Would you set down every line of the data below exactly as it reads?

*** Raw data Section Begins ***

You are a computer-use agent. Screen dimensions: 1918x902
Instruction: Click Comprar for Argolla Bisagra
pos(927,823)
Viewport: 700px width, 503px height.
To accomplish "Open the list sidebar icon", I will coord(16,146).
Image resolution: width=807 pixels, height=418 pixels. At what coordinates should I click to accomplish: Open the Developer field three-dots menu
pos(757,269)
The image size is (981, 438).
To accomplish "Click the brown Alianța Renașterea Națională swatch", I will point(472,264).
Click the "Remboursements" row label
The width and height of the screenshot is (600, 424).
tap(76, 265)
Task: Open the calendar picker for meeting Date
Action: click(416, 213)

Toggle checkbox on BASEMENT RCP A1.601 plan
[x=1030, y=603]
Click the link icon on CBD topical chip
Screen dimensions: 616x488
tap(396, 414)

*** Raw data Section Ends ***

**Task solution:**
You are a computer-use agent. Screen dimensions: 1918x902
Instruction: Click Comprar for Argolla Bisagra
pos(927,823)
Viewport: 700px width, 503px height.
To accomplish "Open the list sidebar icon", I will coord(16,146).
Image resolution: width=807 pixels, height=418 pixels. At what coordinates should I click to accomplish: Open the Developer field three-dots menu
pos(757,269)
The image size is (981, 438).
To accomplish "Click the brown Alianța Renașterea Națională swatch", I will point(472,264).
Click the "Remboursements" row label
The width and height of the screenshot is (600, 424).
tap(76, 265)
Task: Open the calendar picker for meeting Date
Action: click(416, 213)

Toggle checkbox on BASEMENT RCP A1.601 plan
[x=1030, y=603]
Click the link icon on CBD topical chip
Screen dimensions: 616x488
tap(396, 414)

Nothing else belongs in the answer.